*PROBLEMS:*
1 > In the Sam Day article, swap "peace walk" for "peace march" and give the passage from "While on a peace" up to and including "of nuclear secrecy.".
2 > Carry on the article about Sam Day from the point where it stops.

=== PAGE EXTRACT ===

Sam Day (1926-2001):Vanunu Campaign Coordinator and Nuclear Resister

By Felice Cohen-Joppa

Author and activist Sam Day, coordinator of the U.S. Campaign to Free Mordechai Vanunu, died on Jan. 26, 2001 after suffering a massive stroke at his Madison, WI home. Sam had recently returned from trips to California and Washington, DC on behalf of the Vanunu campaign. His sudden death came while he was hard at work, advocating for nuclear disarmament and freedom for the imprisoned Israeli nuclear whistleblower.

It was in the late summer of 1986 that Mordechai Vanunu—after working for years as a technician at the Dimona nuclear facility in the Negev desert—decided, as a matter of conscience, to tell the world what he knew about Israel’s secret arsenal of nuclear weapons. By late September, while the London Sunday Times was confirming his revelations, Vanunu was lured from London to Rome by a female Mossad agent. From there he was kidnapped—drugged, chained and returned on a ship to Israel. He later was convicted at a secret trial on charges of treason and espionage, and sentenced to 18 years in prison. He spent the first 12 years of his sentence in solitary confinement in a 6-by-9-foot cell at Ashkelon Prison, with very little human contact. Amnesty International referred to this treatment as cruel and inhumane. He remains imprisoned under restrictive conditions, with a release date scheduled for April, 2004.

While on a peace walk through Israel and the occupied West Bank in 1992, Sam Day met members of the Israeli Committee for Mordechai Vanunu. The next day, Sam was out with others in front of Ashkelon Prison, on a vigil for the freedom of the man he saw as a kindred opponent of nuclear secrecy.

=== GIVEN RECORDS ===

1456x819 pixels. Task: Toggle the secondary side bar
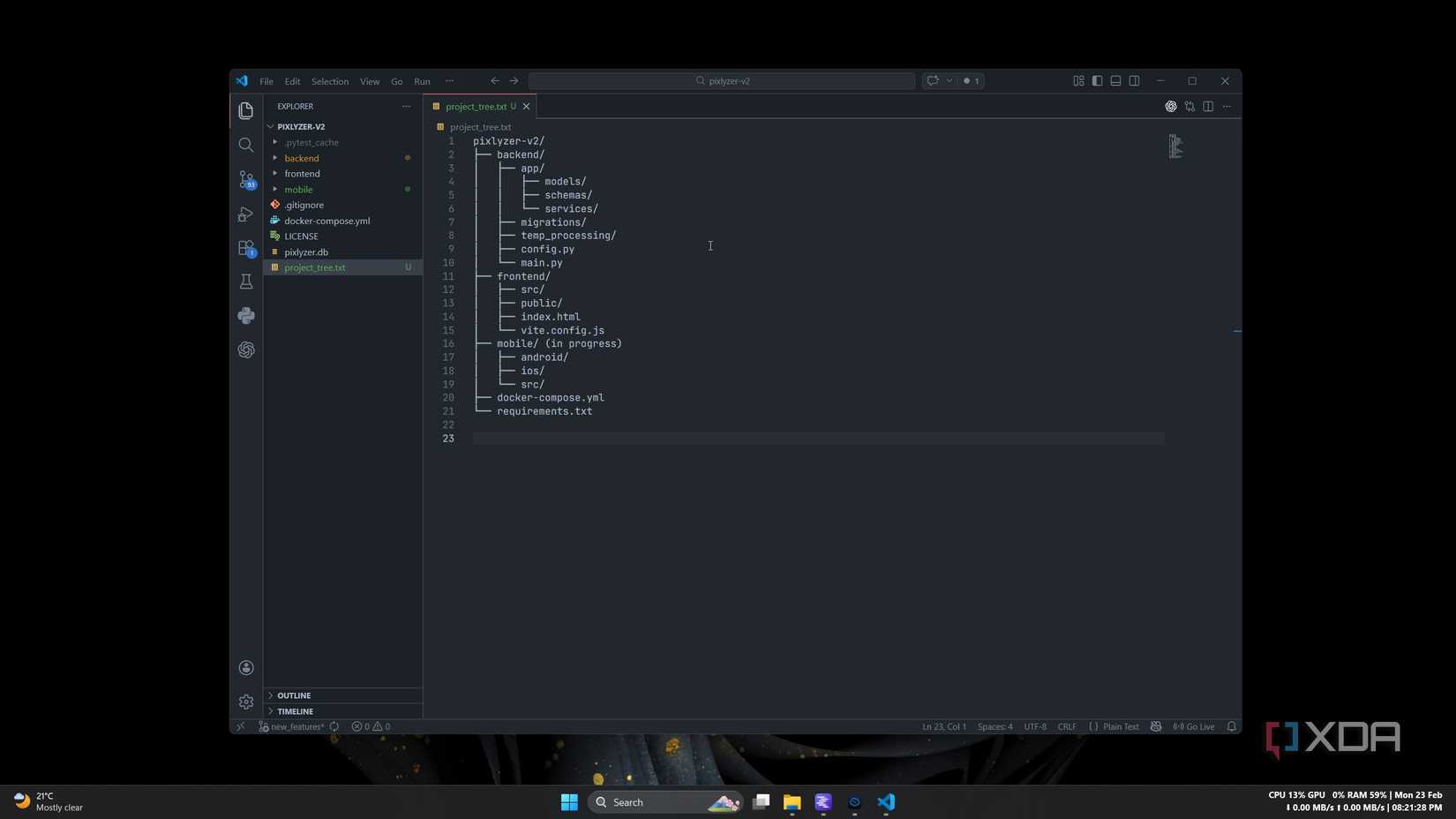click(1133, 80)
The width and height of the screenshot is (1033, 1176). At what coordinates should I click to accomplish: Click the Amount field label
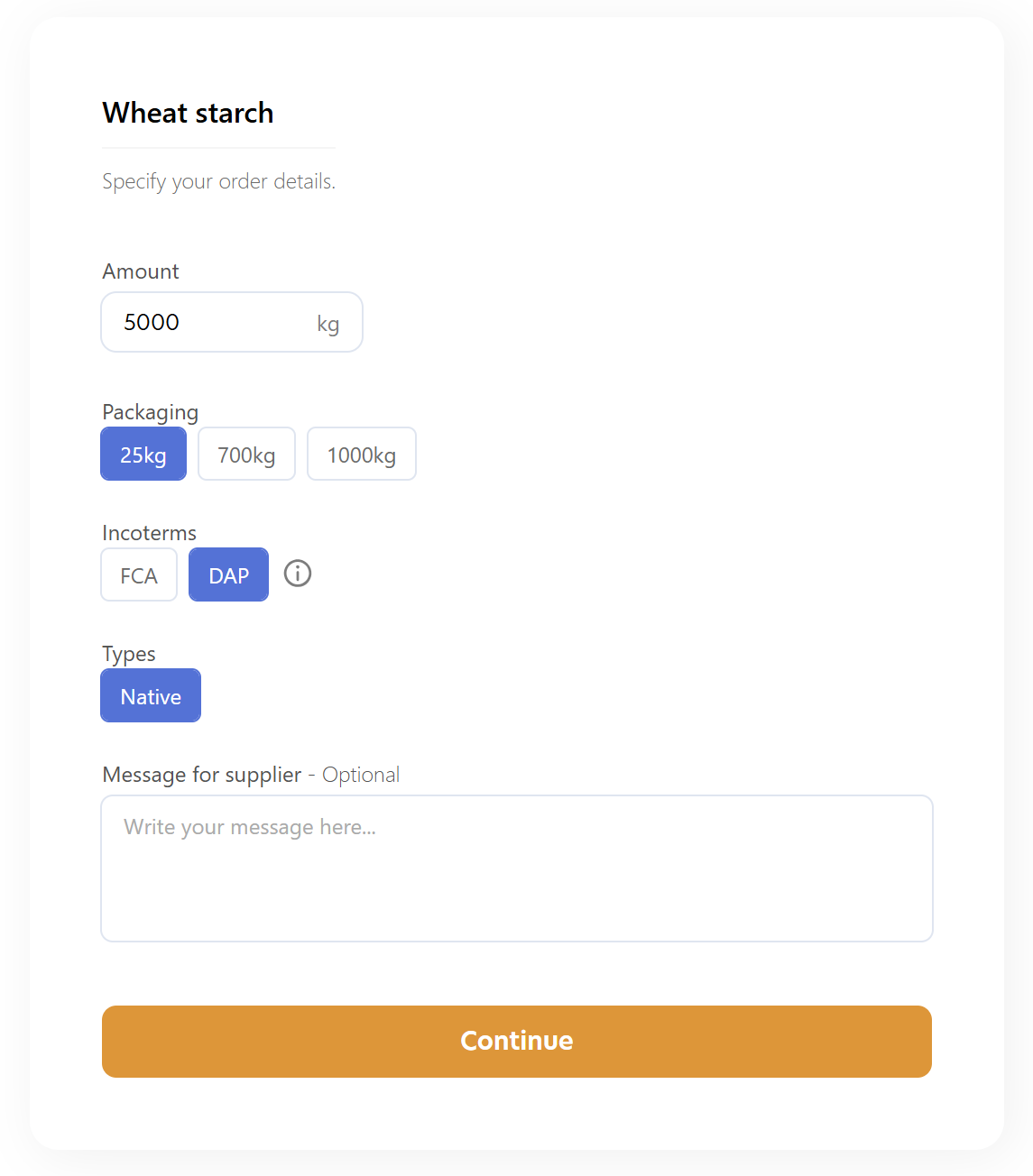(x=141, y=271)
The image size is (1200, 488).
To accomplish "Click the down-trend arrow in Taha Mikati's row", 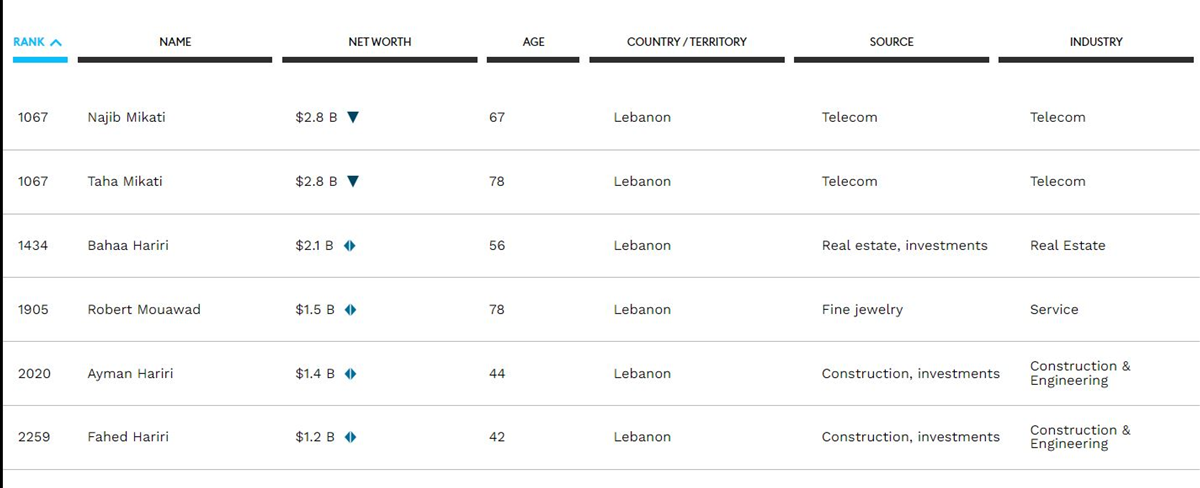I will pyautogui.click(x=352, y=181).
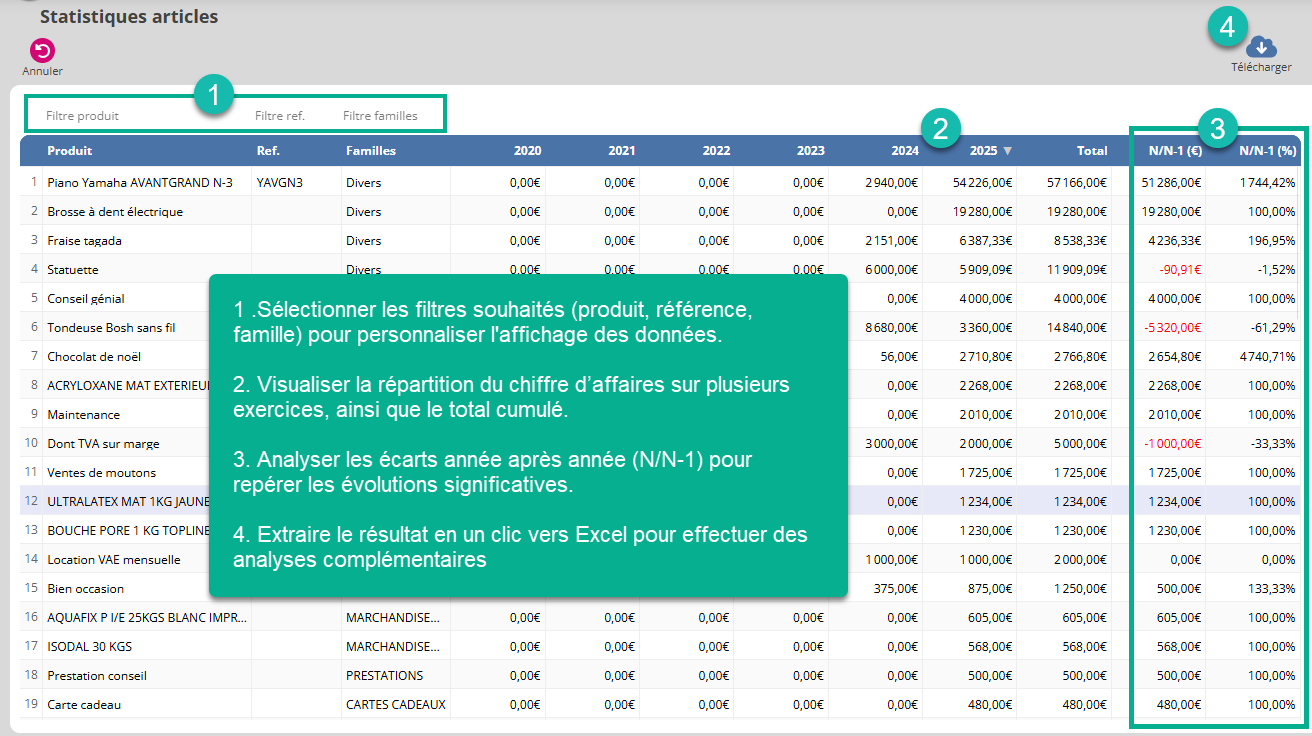Sort by N/N-1 (€) column header
1312x736 pixels.
pyautogui.click(x=1175, y=151)
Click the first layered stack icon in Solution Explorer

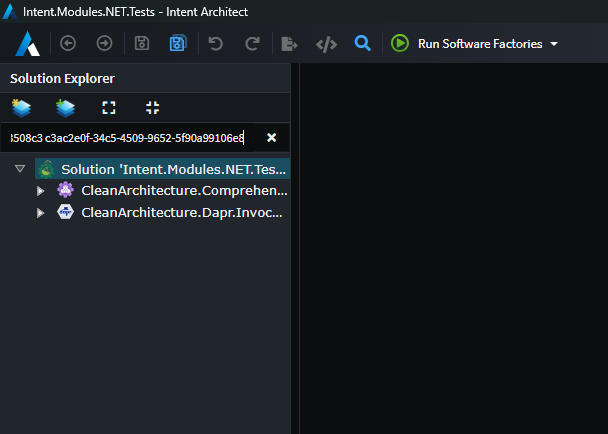22,107
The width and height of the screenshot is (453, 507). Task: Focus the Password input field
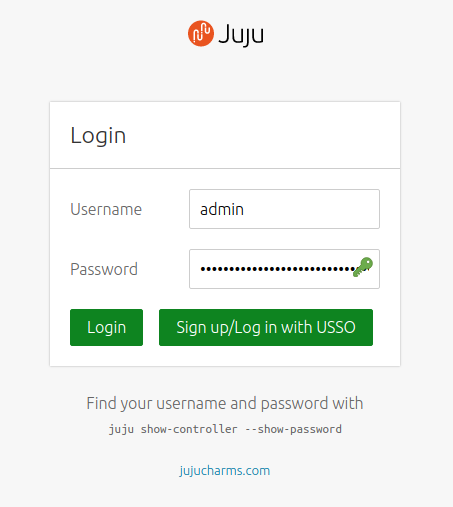click(284, 269)
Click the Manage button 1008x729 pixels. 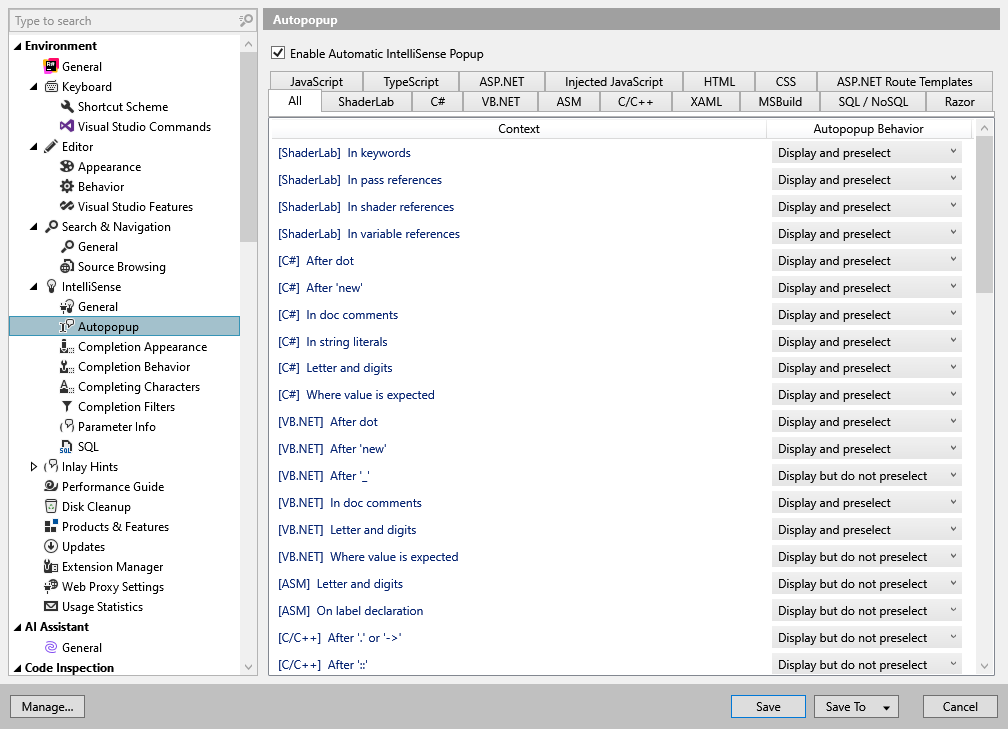coord(47,706)
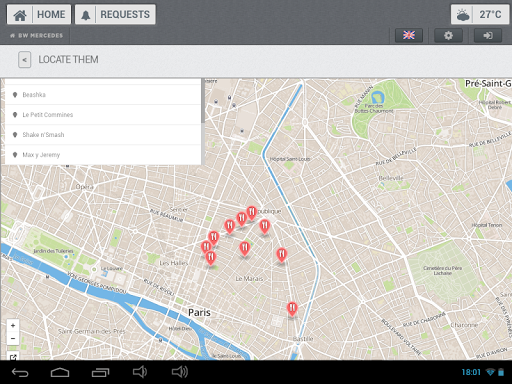Open the Home button
The width and height of the screenshot is (512, 384).
pos(39,15)
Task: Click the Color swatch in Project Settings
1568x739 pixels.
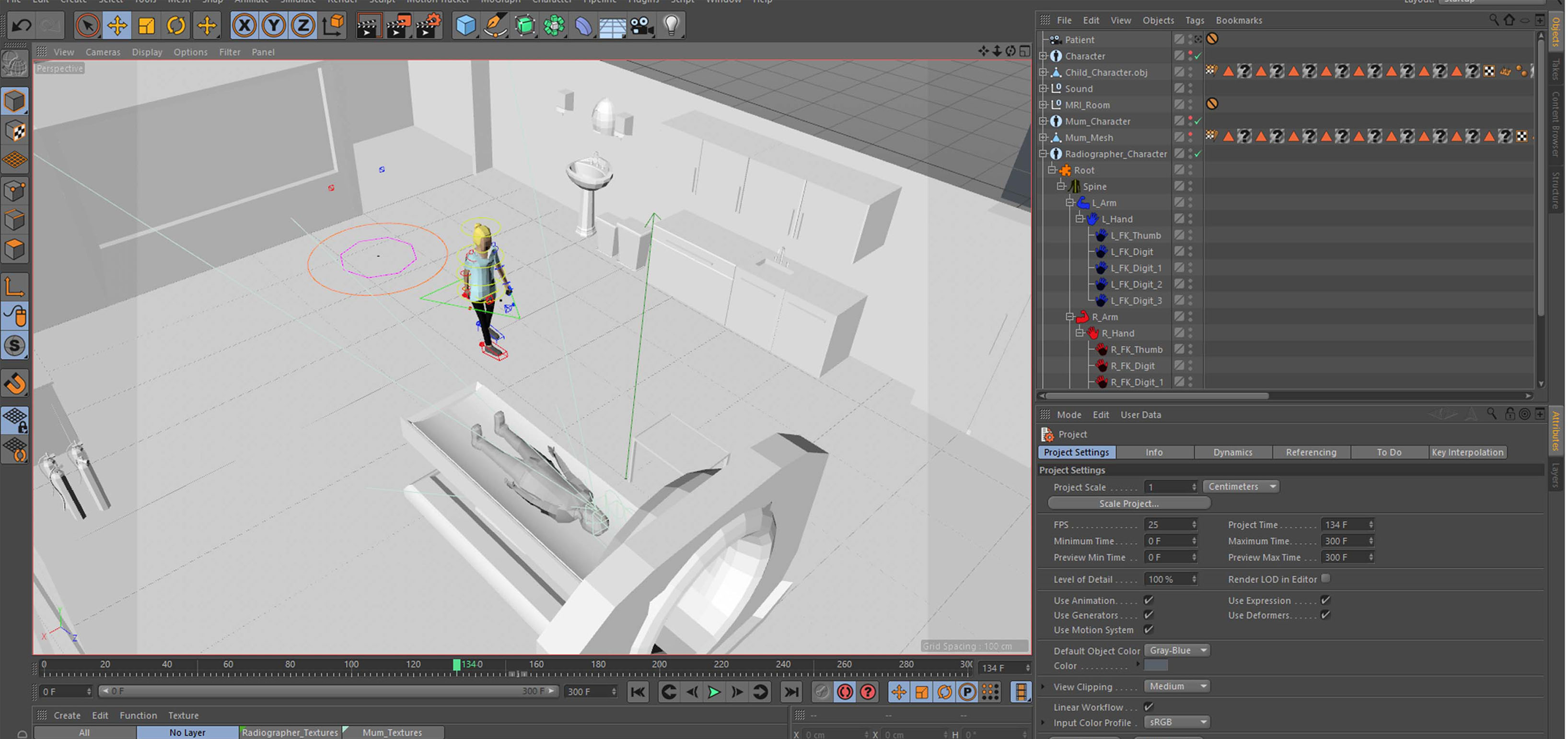Action: pos(1156,665)
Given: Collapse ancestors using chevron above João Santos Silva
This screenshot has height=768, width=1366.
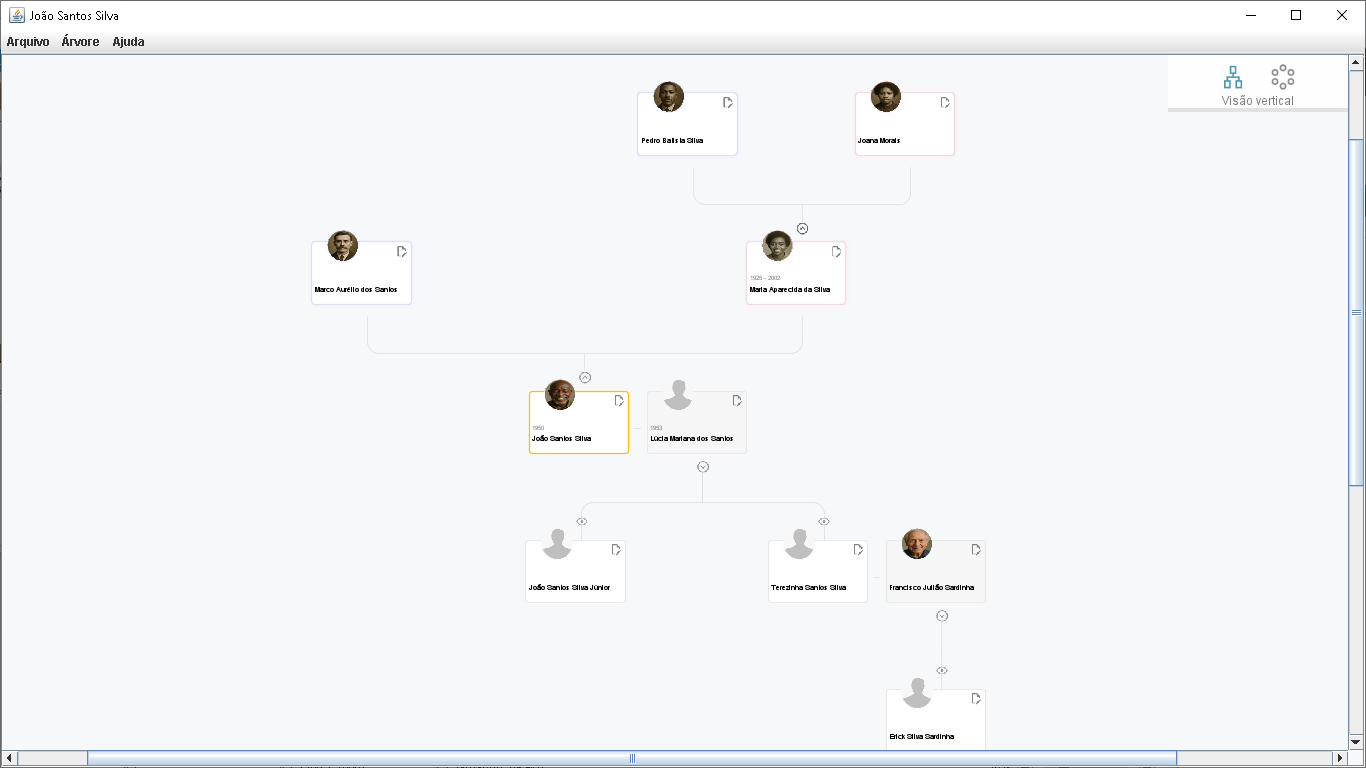Looking at the screenshot, I should 584,377.
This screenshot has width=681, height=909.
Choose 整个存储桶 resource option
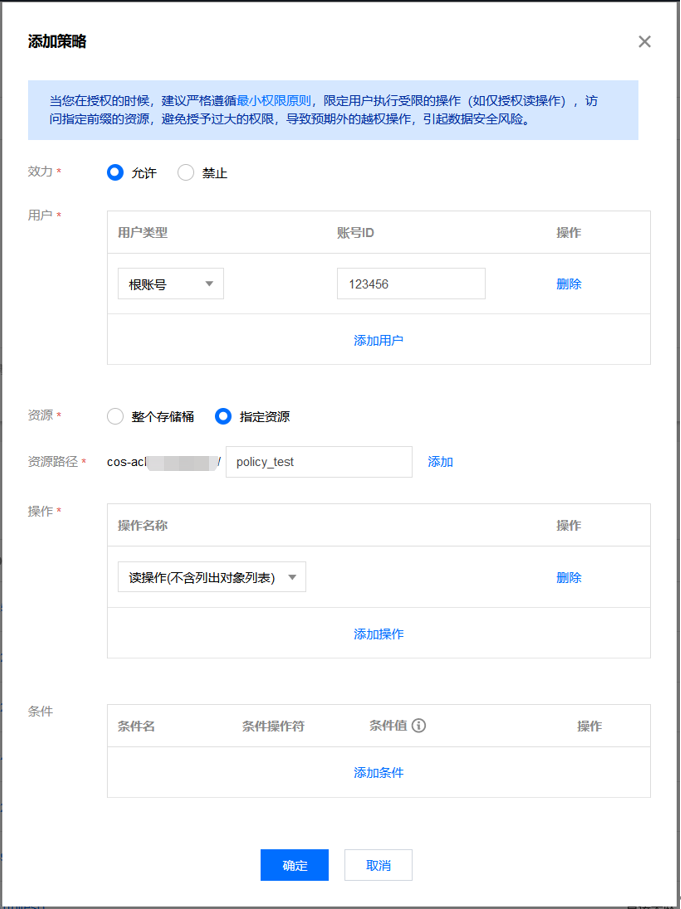point(115,416)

===

*RESPONSES IN ORDER:*
1 >
While on a peace march through Israel and the occupied West Bank in 1992, Sam Day met members of the Israeli Committee for Mordechai Vanunu. The next day, Sam was out with others in front of Ashkelon Prison, on a vigil for the freedom of the man he saw as a kindred opponent of nuclear secrecy.

2 >
Since that time, Sam, who had himself been imprisoned for many anti-nuclear protests, worked tirelessly on Mordechai’s behalf.

As coordinator of the U.S. Campaign to Free Mordechai Vanunu, Sam Day recognized the importance of including freedom for Vanunu the individual in the grander global discussions of human rights, peace, and nuclear disarmament. Sam was responsible for organizing many efforts to pursue the campaign’s goals of freedom for Vanunu and nuclear abolition. He spearheaded lobbying efforts in Washington, DC, sometimes spending months at a time in the nation’s capital. He initiated and took part in a series of civil disobedience actions over the years at the Israeli Embassy and consulates across the U.S. to demand Mordechai’s immediate and unconditional release. His last arrest was at the Israeli Embassy in Washington, DC on Sept. 28, 2000, marking the 14th anniversary of Mordechai’s kidnapping and imprisonment.

Sam constantly solicited support for Vanunu from Jewish, Christian and other clergy and laity, as well as from politicians, celebrities, peace and human rights groups and grassroots activists. Archbishop Desmond Tutu, President Jimmy Carter, past Nobel Laureates including Mairead Maguire and Joseph Rotblat, and many other notables have called for Vanunu’s release.

Sam not only traveled all over the United States to speak at meetings and gatherings about Mordechai’s courageous whistleblowing, but on many occasions he also journeyed to Canada, Israel, Great Britain, Australia and New Zealand, where he spoke publicly and participated in international campaign activities. In turn, he brought Mordechai’s brother Meir, Israeli activists Yael Lotan and Gideon Spiro, and the Israeli theater troupe performing “Mr. V” to North American audiences.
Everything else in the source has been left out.